Dh has a friend he's had since school. When I met dh I met with his friend's partner and we all got on brilliantly and they were part of our big crowd of mates. They got married the year before me and dh and were hopeful for dcs. They moved abroad for his job and she gave up a very successful career to go with him and concentrate on having a family.

While the rest of us went on to have dcs they had a couple of very traumatic mcs, one of which was ectopic and resulted in her having an ovary removed and the other a missed mc discovered at the 12 week scan.

They were told it would be very unlikely they would conceive naturally as her age was against her too. They then decided they might then go for ivf within the next year. After the 2nd mc they came to see us and it became very plain that she was grieving terribly while he, on the other hand, looked rejuvenated, relaxed and happy. I suspected that he was having an affair and 2 months later I was proved right.

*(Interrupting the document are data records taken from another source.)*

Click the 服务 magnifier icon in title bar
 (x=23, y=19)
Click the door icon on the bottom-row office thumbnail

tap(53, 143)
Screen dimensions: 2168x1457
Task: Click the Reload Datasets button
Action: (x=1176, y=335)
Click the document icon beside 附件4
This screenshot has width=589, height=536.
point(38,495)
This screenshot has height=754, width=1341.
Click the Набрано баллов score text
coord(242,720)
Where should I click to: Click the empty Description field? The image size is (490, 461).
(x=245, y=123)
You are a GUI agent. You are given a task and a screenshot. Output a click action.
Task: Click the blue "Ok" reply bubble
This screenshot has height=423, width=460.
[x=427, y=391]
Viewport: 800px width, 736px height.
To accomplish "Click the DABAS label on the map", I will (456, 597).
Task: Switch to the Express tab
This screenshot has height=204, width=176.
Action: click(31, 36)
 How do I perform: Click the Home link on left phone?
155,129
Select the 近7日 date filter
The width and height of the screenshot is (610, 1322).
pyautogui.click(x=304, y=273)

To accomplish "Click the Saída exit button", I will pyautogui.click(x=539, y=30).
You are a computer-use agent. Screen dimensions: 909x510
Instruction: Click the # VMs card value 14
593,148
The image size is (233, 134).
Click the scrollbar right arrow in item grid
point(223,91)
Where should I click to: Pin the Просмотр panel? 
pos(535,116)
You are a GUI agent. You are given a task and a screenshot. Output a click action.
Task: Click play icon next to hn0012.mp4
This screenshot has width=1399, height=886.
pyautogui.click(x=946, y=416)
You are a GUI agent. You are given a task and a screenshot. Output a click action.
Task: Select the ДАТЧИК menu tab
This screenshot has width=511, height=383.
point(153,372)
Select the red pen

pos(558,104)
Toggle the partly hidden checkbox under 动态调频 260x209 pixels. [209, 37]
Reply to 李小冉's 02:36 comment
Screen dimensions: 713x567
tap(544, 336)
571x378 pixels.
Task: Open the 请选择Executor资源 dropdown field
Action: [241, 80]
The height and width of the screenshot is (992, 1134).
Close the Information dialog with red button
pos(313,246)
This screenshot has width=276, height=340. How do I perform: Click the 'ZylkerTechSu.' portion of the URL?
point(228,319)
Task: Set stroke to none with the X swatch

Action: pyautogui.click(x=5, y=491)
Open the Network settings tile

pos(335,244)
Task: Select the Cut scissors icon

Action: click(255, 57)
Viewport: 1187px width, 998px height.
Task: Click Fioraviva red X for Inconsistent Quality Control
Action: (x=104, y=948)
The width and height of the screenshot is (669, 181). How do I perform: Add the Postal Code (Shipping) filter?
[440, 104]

The woman he was seeing worked with him and had made a beeline for him. She even befriended his wife to try to get to know him better. She knew about the mcs too.

They split up after he left her for this woman. Our friend (the wife) was devastated. It has taken her 4 years to pick herself up, move back and build up a life for herself. She has met a lovely new man but is still so hurt that she keeps him at a slight distance. He is devoted to her and is willing to wait for her to get over her marriage. It's too late for her to have children of her own now.

Some other mutual friends have kept in touch with the husband and his new gf, have met her when they visited (they still live abroad) and he was very keen for us to meet her but we didn't want to initially. Dh eventually made the move and met up with them on nights out but I wasn't interested. We still see the ex-wife quite often and we're all very close. We were invited on another night out this week with dh's friend and his gf but I didn't want to. Other mutual friends are starting to see me as unreasonable now as I won't go on a 'jolly night out' but I don't really give a monkeys. However, I know the chap was keen to see our dcs again and always remembers them at christmas so I said they could both come round for a coffee the other day. I thought there was less likelihood of me getting drunk and having a face on me if this happened.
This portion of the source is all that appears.